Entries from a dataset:
%%
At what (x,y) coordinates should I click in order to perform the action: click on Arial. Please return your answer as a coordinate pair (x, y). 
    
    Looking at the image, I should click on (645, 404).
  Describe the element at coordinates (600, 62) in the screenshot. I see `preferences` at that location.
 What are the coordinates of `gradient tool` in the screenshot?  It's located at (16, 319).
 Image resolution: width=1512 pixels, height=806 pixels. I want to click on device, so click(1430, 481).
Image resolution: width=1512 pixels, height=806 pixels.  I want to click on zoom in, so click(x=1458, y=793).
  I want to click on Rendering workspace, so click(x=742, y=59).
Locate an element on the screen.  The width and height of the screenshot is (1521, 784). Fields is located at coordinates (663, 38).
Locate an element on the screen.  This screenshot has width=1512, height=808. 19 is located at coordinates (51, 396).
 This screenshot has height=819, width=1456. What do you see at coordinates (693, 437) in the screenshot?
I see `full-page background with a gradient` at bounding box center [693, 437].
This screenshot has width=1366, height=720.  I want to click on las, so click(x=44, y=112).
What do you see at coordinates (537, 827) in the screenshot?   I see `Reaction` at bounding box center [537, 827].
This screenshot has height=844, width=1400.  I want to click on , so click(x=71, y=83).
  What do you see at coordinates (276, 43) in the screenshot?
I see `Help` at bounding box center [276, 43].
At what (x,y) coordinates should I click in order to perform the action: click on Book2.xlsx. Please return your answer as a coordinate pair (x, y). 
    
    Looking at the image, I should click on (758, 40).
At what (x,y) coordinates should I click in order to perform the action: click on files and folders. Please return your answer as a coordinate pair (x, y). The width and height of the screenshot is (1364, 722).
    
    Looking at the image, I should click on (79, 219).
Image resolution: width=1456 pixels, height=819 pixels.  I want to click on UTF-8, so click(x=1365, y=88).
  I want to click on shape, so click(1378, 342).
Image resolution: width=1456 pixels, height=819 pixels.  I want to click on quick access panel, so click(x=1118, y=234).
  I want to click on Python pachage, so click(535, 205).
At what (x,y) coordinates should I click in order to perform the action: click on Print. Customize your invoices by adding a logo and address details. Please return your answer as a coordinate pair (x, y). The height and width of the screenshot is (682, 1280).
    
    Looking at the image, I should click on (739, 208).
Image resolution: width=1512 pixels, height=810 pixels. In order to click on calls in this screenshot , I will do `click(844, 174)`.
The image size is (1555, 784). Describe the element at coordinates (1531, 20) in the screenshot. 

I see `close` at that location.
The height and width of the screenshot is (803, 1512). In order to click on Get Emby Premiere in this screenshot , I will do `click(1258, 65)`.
%%
Reproduce all of the material above verbatim, line for line, with no changes.

SOLUTION TO THE EXERCISE:
At what (x,y) coordinates should I click in order to perform the action: click on Arial. Please return your answer as a coordinate pair (x, y). 
    
    Looking at the image, I should click on (645, 404).
  Describe the element at coordinates (600, 62) in the screenshot. I see `preferences` at that location.
 What are the coordinates of `gradient tool` in the screenshot?  It's located at (16, 319).
 Image resolution: width=1512 pixels, height=806 pixels. I want to click on device, so click(1430, 481).
Image resolution: width=1512 pixels, height=806 pixels.  I want to click on zoom in, so click(x=1458, y=793).
  I want to click on Rendering workspace, so click(x=742, y=59).
Locate an element on the screen.  The width and height of the screenshot is (1521, 784). Fields is located at coordinates (663, 38).
Locate an element on the screen.  This screenshot has width=1512, height=808. 19 is located at coordinates (51, 396).
 This screenshot has height=819, width=1456. What do you see at coordinates (693, 437) in the screenshot?
I see `full-page background with a gradient` at bounding box center [693, 437].
This screenshot has width=1366, height=720.  I want to click on las, so click(x=44, y=112).
What do you see at coordinates (537, 827) in the screenshot?   I see `Reaction` at bounding box center [537, 827].
This screenshot has height=844, width=1400.  I want to click on , so click(x=71, y=83).
  What do you see at coordinates (276, 43) in the screenshot?
I see `Help` at bounding box center [276, 43].
At what (x,y) coordinates should I click in order to perform the action: click on Book2.xlsx. Please return your answer as a coordinate pair (x, y). 
    
    Looking at the image, I should click on (758, 40).
At what (x,y) coordinates should I click in order to perform the action: click on files and folders. Please return your answer as a coordinate pair (x, y). The width and height of the screenshot is (1364, 722).
    
    Looking at the image, I should click on (79, 219).
Image resolution: width=1456 pixels, height=819 pixels.  I want to click on UTF-8, so click(x=1365, y=88).
  I want to click on shape, so click(1378, 342).
Image resolution: width=1456 pixels, height=819 pixels.  I want to click on quick access panel, so click(x=1118, y=234).
  I want to click on Python pachage, so click(535, 205).
At what (x,y) coordinates should I click in order to perform the action: click on Print. Customize your invoices by adding a logo and address details. Please return your answer as a coordinate pair (x, y). The height and width of the screenshot is (682, 1280).
    
    Looking at the image, I should click on (739, 208).
Image resolution: width=1512 pixels, height=810 pixels. In order to click on calls in this screenshot , I will do `click(844, 174)`.
The image size is (1555, 784). Describe the element at coordinates (1531, 20) in the screenshot. 

I see `close` at that location.
The height and width of the screenshot is (803, 1512). In order to click on Get Emby Premiere in this screenshot , I will do `click(1258, 65)`.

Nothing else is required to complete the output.